CR = 14/12 errors confined to original pixel, can be made less than Poisson-noise

Lossless

RICE

typically CR~2  

Image compression

JPEG

Hcompress

lossy, but CR much greater error distributed around the image. Distribution depends greatly on algorithm

Rob Gowen reported on some work being done to evaluate Hcompress at MSSL. The code as used on LASCO had been sent by Dennis Wang. It had been compiled on various machines and some tests on a synthetic EIS data window had been done. The Hcompress scale factor=0 produces a lossless mode. In lossy modes there were reports of some problems but these need to be quantified. The level of brightness of the test data set should cover a representative range.
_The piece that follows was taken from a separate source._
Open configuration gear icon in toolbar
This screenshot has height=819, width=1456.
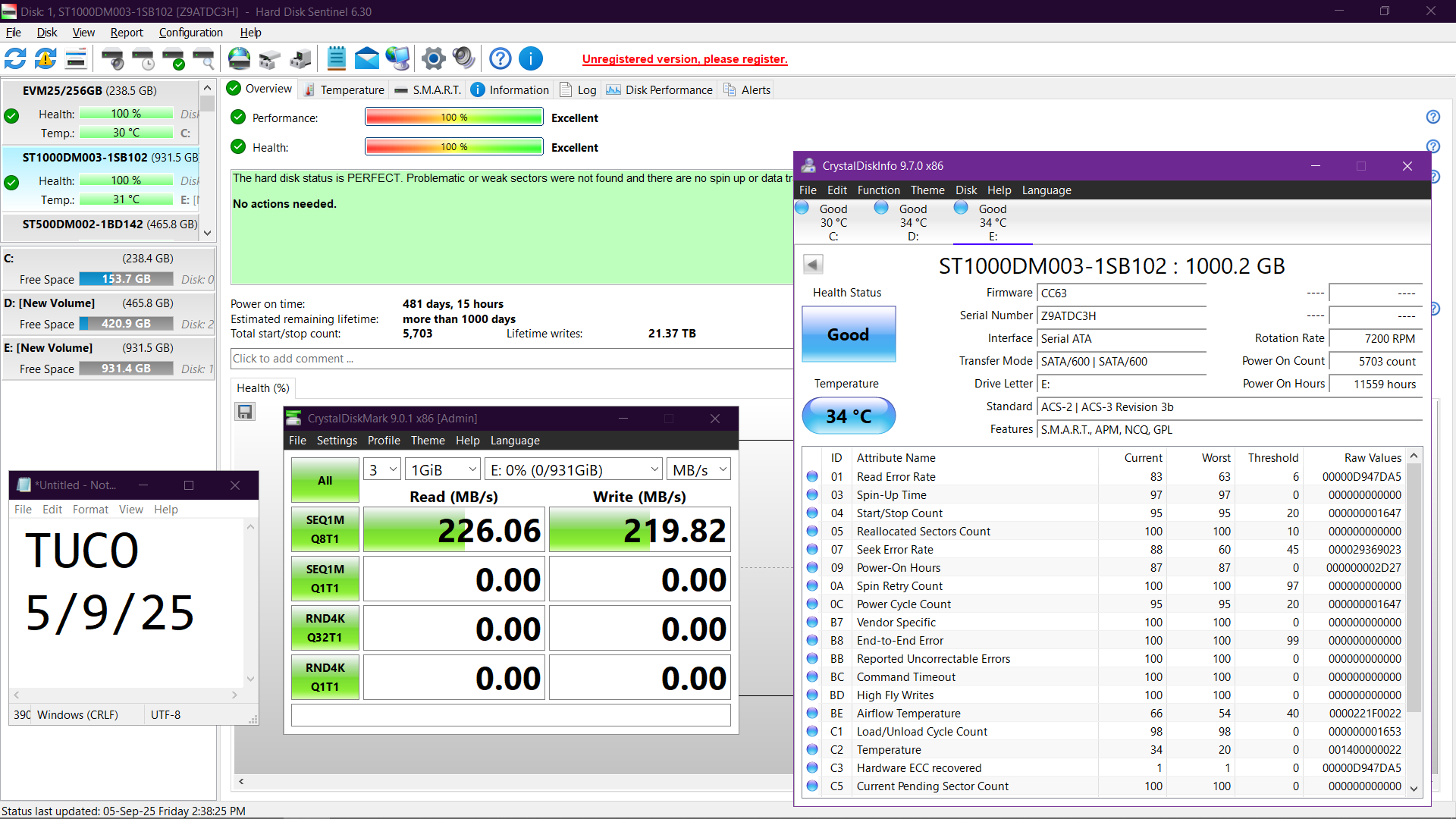pyautogui.click(x=434, y=58)
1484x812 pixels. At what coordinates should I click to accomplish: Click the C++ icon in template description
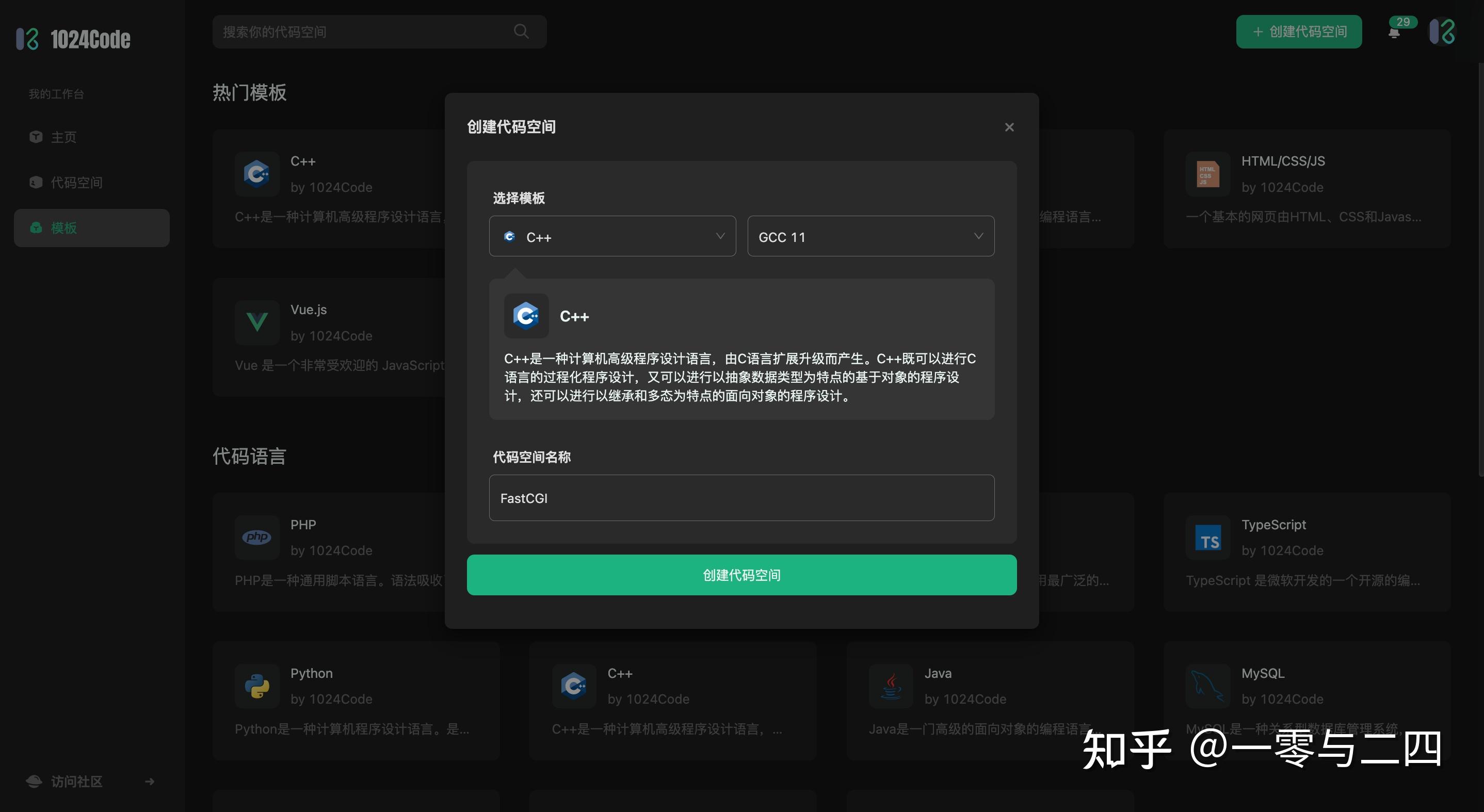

The output data should be examined quantitatively.

Further work will include implementation of compression under Virtuoso.

Operations

There is a need to design a "low maintenance" system – but what does that mean?

A requirement is to ensure that the time taken by the operator to confirm the safe condition of the instrument should be short, as contact passes are of limited duration (10 minutes total for all instruments). This also applies to the routine loading and verification of observing table updates. In Yohkoh SXT, there are parallel sets of observing tables so that a single command is used to change to a pre-verified table.

Discussion about how abnormal situations should be handled if detected by the instrument away from ground contact. This is part of the full risk analysis, but the least risk design that will be adopted is that the instrument should make safe and halt observations then wait for a command from the ground.

Other factors related to "low maintenance", mostly related to ground software design:

Planning tool prediction of run-time for observations
prediction of data volume
information about SOT pointing

Analysis of HK data easy / automatic. Network-accessible.

Daily plots of status easy to do

Daily meetings of observing targets are expected to take place at ISAS during operations.

The planning tool would be useful at an early stage to allow scientists to become familiar with the instrument capability. It could evolve into a production command-generation tool. The CDS planning tools should be looked at.

There was a brief discussion about operations, responsibility for equipment and interfaces between EIS and Solar-B ground equipment. The level of planning is at an early stage on the Solar-B side.

Rob Gowen presented "Flight Software Development and Testing". This shown in a diagram the evolution of checkout, EGSE and operational ground equipment.

EGSE

Software status:

More effort for EGSE work is being sought within the UK. Some conceptual thinking has taken place. The next step is to form a PM development plan for EGSE. We need to know when the PM test programme will begin and what functionality will be required.
 
 

Summary of Actions

Actions arising

Existing Actions

Please refer to the list in EIS-man-actions. (4)

Next Meeting

The following dates are provisional

UK Science Team discussion MSSL 29th September

Engineering Meeting NRL Early October
This is an opportunity for other Solar-B instrument scientists to coordinate with EIS.